◆ **Task directions**
Here are the records. Write out exactly the lines between the one holding "Task: Open the Advanced menu in Prime95" and the one holding "Open the Période", inclusive.

Saved data entries

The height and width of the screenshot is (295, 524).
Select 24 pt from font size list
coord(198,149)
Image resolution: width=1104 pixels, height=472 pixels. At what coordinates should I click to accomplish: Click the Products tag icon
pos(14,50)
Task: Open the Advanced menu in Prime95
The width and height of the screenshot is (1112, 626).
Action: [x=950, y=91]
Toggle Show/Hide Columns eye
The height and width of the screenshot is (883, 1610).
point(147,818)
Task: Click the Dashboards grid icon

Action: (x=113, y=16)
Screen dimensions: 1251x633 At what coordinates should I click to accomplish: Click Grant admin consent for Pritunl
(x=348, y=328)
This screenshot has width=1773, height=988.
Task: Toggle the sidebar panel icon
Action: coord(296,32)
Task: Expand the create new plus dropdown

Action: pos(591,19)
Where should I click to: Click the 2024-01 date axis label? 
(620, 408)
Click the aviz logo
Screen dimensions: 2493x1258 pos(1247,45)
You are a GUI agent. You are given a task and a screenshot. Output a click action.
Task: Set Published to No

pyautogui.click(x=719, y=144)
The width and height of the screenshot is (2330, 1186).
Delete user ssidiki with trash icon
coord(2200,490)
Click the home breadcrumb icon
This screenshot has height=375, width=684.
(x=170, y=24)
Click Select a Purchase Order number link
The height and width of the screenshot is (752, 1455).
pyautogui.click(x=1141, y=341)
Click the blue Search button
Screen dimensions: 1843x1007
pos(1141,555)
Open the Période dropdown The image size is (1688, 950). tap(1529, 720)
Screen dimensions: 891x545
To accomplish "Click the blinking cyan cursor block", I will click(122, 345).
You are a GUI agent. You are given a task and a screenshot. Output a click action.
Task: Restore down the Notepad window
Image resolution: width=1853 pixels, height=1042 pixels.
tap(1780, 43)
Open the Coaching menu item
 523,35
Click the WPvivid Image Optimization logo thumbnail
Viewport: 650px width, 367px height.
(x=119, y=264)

◆ **Response box**
Task: Open the Advanced menu in Prime95
The width and height of the screenshot is (1112, 626).
Action: [x=950, y=91]
Toggle Show/Hide Columns eye
The height and width of the screenshot is (883, 1610).
point(147,818)
Task: Click the Dashboards grid icon

Action: (x=113, y=16)
Screen dimensions: 1251x633 At what coordinates should I click to accomplish: Click Grant admin consent for Pritunl
(x=348, y=328)
This screenshot has width=1773, height=988.
Task: Toggle the sidebar panel icon
Action: coord(296,32)
Task: Expand the create new plus dropdown

Action: pos(591,19)
Where should I click to: Click the 2024-01 date axis label? 
(620, 408)
Click the aviz logo
Screen dimensions: 2493x1258 pos(1247,45)
You are a GUI agent. You are given a task and a screenshot. Output a click action.
Task: Set Published to No

pyautogui.click(x=719, y=144)
The width and height of the screenshot is (2330, 1186).
Delete user ssidiki with trash icon
coord(2200,490)
Click the home breadcrumb icon
This screenshot has height=375, width=684.
(x=170, y=24)
Click Select a Purchase Order number link
The height and width of the screenshot is (752, 1455).
pyautogui.click(x=1141, y=341)
Click the blue Search button
Screen dimensions: 1843x1007
pos(1141,555)
Open the Période dropdown The image size is (1688, 950). tap(1529, 720)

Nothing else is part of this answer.